▶ _Exercise instructions_: Look through the entries below and show every line containing the word "Given".

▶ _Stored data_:
○ ○ ○ ○ ○
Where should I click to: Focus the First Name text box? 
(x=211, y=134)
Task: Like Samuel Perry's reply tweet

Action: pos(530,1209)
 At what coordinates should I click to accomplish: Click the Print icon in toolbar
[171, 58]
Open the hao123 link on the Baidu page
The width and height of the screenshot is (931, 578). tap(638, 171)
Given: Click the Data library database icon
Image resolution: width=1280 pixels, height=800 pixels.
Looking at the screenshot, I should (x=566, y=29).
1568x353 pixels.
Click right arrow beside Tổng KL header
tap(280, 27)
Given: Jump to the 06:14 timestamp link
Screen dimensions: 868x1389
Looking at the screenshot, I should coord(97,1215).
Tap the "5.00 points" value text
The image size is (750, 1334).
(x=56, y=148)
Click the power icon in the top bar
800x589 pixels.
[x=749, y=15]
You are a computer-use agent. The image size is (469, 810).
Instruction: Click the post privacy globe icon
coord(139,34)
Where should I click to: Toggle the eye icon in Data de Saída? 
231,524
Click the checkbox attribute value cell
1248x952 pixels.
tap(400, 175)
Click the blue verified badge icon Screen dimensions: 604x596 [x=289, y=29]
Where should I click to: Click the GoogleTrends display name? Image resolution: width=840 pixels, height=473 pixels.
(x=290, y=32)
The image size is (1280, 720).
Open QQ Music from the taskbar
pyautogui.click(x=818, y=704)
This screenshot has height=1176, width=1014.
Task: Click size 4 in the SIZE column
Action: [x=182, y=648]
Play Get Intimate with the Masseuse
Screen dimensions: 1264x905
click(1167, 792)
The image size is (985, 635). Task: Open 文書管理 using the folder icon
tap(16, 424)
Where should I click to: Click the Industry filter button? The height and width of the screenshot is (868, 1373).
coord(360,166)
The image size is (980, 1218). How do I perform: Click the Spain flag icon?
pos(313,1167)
○ ○ ○ ○ ○
▶ _Answer section_:
Given: Click the Data library database icon
Given: Jump to the 06:14 timestamp link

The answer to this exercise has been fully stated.